===== Data =====

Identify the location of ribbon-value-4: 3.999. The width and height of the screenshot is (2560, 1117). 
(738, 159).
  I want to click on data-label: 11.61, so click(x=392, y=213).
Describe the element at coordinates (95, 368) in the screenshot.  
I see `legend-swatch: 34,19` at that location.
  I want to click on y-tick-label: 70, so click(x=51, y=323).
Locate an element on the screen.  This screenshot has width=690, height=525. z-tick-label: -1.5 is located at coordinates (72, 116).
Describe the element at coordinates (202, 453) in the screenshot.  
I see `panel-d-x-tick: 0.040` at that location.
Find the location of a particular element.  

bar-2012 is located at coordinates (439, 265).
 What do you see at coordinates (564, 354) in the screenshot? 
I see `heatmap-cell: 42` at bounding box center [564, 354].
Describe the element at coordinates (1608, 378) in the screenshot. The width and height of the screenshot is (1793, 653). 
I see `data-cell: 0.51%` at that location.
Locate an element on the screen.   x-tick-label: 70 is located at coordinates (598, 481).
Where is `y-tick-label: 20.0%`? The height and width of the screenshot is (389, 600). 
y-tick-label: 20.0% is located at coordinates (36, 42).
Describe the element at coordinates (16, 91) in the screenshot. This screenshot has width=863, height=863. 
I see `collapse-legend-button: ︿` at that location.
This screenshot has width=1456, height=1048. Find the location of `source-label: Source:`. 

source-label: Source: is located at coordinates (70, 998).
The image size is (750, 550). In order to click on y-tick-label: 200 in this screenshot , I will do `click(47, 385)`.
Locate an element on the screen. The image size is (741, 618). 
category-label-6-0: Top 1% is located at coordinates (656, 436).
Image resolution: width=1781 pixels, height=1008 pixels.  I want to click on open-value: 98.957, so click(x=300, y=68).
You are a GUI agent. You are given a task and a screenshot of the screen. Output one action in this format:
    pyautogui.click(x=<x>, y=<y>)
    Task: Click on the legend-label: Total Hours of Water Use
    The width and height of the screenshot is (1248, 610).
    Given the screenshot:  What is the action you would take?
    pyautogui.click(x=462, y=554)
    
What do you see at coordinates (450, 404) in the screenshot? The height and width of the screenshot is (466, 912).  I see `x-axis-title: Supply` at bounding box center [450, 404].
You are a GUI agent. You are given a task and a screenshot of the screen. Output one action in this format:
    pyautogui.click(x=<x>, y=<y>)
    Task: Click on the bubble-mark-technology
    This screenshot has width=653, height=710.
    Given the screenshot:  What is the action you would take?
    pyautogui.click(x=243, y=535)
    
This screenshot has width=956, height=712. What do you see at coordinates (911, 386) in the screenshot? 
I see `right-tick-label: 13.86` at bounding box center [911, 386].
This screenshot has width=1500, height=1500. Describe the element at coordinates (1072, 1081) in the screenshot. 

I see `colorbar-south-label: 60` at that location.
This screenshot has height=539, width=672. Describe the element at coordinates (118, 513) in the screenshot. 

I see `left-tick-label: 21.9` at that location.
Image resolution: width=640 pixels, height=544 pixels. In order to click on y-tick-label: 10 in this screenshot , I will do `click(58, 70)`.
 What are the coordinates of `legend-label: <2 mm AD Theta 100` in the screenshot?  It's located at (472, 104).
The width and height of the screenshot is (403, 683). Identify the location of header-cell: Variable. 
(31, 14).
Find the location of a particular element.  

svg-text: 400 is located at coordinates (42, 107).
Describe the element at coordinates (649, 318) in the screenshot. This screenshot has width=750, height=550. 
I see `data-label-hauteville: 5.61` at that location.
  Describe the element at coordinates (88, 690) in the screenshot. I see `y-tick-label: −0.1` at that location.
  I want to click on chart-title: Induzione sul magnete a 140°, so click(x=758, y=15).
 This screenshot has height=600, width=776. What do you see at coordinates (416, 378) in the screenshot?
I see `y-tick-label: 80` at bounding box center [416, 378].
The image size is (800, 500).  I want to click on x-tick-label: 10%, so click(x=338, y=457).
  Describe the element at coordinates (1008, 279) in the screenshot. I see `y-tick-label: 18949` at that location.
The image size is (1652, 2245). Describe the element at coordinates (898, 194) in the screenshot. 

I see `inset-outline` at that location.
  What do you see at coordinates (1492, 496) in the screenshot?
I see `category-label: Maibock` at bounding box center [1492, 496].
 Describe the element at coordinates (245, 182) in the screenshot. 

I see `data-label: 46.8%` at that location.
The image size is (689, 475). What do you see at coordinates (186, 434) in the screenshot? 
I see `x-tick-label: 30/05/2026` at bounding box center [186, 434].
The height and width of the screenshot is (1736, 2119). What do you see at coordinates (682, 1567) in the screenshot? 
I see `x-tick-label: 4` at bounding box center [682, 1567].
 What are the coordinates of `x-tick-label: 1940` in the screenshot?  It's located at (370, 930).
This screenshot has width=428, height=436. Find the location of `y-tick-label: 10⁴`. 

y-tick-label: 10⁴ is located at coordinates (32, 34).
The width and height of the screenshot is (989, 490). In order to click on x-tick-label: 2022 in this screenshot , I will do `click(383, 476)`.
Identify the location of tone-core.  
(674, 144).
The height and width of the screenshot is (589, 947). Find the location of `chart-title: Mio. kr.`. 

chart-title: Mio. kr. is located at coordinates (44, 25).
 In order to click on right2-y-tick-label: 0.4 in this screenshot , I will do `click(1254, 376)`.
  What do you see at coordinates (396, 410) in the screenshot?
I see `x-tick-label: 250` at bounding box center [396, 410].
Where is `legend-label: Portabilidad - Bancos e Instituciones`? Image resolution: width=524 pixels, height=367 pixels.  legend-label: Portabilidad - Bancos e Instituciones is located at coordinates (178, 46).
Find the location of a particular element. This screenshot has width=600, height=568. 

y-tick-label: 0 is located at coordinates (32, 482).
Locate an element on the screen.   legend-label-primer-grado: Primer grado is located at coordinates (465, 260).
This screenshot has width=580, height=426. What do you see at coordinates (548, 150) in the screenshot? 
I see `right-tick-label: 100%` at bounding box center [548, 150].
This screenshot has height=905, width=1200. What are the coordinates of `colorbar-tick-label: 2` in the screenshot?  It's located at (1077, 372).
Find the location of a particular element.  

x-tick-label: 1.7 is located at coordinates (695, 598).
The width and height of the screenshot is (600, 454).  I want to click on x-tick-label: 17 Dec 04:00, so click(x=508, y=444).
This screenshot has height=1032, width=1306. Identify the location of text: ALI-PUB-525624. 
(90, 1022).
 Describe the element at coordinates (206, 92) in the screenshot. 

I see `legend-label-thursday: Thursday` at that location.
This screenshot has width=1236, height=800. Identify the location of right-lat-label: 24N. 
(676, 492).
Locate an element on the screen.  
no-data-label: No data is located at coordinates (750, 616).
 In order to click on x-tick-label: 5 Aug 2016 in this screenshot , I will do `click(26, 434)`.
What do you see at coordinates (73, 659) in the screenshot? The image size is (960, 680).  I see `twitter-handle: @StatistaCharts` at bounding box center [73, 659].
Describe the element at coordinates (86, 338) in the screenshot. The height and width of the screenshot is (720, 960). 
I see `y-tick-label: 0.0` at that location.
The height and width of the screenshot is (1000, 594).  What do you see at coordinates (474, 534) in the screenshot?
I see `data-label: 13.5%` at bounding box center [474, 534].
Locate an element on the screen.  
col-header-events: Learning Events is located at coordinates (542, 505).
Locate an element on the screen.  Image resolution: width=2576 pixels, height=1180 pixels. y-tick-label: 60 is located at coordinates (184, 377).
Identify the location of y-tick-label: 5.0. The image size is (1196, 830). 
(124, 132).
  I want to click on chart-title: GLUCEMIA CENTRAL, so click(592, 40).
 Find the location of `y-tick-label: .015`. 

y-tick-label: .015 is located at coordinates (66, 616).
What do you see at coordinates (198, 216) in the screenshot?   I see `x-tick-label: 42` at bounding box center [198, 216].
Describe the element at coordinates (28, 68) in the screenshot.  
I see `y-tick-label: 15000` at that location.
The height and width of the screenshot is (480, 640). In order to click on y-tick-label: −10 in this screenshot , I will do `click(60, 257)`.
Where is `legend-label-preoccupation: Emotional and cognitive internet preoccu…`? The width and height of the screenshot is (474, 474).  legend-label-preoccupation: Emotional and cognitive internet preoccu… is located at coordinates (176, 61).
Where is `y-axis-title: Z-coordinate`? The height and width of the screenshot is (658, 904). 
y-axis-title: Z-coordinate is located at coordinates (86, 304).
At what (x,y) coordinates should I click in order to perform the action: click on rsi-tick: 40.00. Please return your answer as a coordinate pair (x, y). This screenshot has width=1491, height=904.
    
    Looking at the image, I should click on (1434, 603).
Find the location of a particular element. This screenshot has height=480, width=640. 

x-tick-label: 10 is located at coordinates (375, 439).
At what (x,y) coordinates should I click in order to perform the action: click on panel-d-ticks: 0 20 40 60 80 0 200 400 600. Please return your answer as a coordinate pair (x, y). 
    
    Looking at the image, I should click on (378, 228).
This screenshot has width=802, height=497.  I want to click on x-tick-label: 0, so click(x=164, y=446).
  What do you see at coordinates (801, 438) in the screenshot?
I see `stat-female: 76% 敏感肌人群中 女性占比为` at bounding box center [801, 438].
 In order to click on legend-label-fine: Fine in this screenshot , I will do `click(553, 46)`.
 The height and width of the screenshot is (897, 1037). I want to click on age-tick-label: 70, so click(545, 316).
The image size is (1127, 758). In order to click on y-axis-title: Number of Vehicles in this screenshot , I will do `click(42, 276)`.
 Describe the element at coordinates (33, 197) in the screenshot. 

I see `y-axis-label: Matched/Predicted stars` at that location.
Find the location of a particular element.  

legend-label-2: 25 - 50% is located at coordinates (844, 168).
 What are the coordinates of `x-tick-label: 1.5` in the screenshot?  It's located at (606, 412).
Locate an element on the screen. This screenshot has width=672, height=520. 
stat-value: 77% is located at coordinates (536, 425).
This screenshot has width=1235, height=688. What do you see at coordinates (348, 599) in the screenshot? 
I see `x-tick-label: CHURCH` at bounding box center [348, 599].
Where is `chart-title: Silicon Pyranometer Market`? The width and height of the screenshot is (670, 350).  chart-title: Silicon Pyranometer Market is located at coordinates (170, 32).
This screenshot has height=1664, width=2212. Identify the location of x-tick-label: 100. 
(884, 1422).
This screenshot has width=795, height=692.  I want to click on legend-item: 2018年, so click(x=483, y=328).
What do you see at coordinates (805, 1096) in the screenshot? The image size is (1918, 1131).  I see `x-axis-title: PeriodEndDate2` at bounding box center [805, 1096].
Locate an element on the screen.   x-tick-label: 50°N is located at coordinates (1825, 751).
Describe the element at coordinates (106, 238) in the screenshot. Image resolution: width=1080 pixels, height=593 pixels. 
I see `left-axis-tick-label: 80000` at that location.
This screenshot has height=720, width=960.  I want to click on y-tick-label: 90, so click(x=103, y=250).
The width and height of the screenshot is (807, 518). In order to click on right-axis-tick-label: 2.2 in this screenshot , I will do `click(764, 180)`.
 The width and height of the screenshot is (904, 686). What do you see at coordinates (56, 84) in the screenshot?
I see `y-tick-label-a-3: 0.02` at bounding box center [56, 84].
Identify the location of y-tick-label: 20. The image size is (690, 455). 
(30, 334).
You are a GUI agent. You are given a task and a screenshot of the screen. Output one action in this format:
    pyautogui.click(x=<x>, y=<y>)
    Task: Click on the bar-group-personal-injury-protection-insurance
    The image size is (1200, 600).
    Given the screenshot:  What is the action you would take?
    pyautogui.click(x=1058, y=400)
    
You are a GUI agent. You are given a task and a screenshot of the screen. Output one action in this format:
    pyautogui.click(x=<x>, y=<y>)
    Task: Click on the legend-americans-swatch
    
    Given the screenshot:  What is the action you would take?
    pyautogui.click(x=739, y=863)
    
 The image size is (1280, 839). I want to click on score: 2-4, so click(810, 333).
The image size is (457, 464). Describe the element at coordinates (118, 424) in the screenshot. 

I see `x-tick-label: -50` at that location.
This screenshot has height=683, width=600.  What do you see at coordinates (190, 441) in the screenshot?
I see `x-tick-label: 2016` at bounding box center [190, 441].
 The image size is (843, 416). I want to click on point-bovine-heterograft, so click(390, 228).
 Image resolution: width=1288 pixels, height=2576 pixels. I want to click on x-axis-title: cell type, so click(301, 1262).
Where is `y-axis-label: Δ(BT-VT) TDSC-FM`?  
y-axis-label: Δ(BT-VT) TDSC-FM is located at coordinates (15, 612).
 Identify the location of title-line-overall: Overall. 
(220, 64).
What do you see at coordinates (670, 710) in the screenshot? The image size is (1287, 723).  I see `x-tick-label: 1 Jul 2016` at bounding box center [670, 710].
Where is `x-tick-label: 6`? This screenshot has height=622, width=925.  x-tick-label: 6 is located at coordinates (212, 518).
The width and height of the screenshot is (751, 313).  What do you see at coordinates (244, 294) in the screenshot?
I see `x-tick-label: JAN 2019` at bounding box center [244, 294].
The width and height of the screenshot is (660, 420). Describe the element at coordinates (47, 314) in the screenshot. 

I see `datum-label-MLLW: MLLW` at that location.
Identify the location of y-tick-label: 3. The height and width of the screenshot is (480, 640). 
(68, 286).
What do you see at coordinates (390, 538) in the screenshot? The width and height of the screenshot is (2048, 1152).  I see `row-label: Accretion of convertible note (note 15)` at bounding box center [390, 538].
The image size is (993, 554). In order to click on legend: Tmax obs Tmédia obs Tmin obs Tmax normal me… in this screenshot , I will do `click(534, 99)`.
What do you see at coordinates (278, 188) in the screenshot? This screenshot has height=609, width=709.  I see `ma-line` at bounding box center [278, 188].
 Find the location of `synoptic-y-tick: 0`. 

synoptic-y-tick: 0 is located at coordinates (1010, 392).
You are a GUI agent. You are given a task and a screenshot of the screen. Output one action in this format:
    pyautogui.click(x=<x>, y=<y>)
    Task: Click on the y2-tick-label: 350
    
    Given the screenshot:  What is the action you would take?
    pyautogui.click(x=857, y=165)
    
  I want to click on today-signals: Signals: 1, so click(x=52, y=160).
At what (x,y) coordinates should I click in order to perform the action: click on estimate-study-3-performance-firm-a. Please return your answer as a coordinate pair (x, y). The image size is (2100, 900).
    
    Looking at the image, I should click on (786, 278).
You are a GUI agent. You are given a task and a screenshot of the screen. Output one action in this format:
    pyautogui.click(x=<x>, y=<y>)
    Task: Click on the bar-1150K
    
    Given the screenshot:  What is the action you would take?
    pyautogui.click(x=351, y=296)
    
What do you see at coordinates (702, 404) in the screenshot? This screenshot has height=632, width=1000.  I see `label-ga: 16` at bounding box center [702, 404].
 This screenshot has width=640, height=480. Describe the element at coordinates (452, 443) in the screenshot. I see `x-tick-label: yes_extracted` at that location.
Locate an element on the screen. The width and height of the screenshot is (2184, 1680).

=====

▶ _Task details_: Reproduce the material verbatim, beginning with its first line and continuing through the line that contains "source-label: Source: is".

▶ _Solution_:
Identify the location of ribbon-value-4: 3.999. The width and height of the screenshot is (2560, 1117). 
(738, 159).
  I want to click on data-label: 11.61, so click(x=392, y=213).
Describe the element at coordinates (95, 368) in the screenshot.  
I see `legend-swatch: 34,19` at that location.
  I want to click on y-tick-label: 70, so click(x=51, y=323).
Locate an element on the screen.  This screenshot has width=690, height=525. z-tick-label: -1.5 is located at coordinates (72, 116).
Describe the element at coordinates (202, 453) in the screenshot.  
I see `panel-d-x-tick: 0.040` at that location.
Find the location of a particular element.  

bar-2012 is located at coordinates (439, 265).
 What do you see at coordinates (564, 354) in the screenshot? 
I see `heatmap-cell: 42` at bounding box center [564, 354].
Describe the element at coordinates (1608, 378) in the screenshot. The width and height of the screenshot is (1793, 653). 
I see `data-cell: 0.51%` at that location.
Locate an element on the screen.   x-tick-label: 70 is located at coordinates (598, 481).
Where is `y-tick-label: 20.0%`? The height and width of the screenshot is (389, 600). 
y-tick-label: 20.0% is located at coordinates (36, 42).
Describe the element at coordinates (16, 91) in the screenshot. This screenshot has width=863, height=863. 
I see `collapse-legend-button: ︿` at that location.
This screenshot has width=1456, height=1048. Find the location of `source-label: Source:`. 

source-label: Source: is located at coordinates (70, 998).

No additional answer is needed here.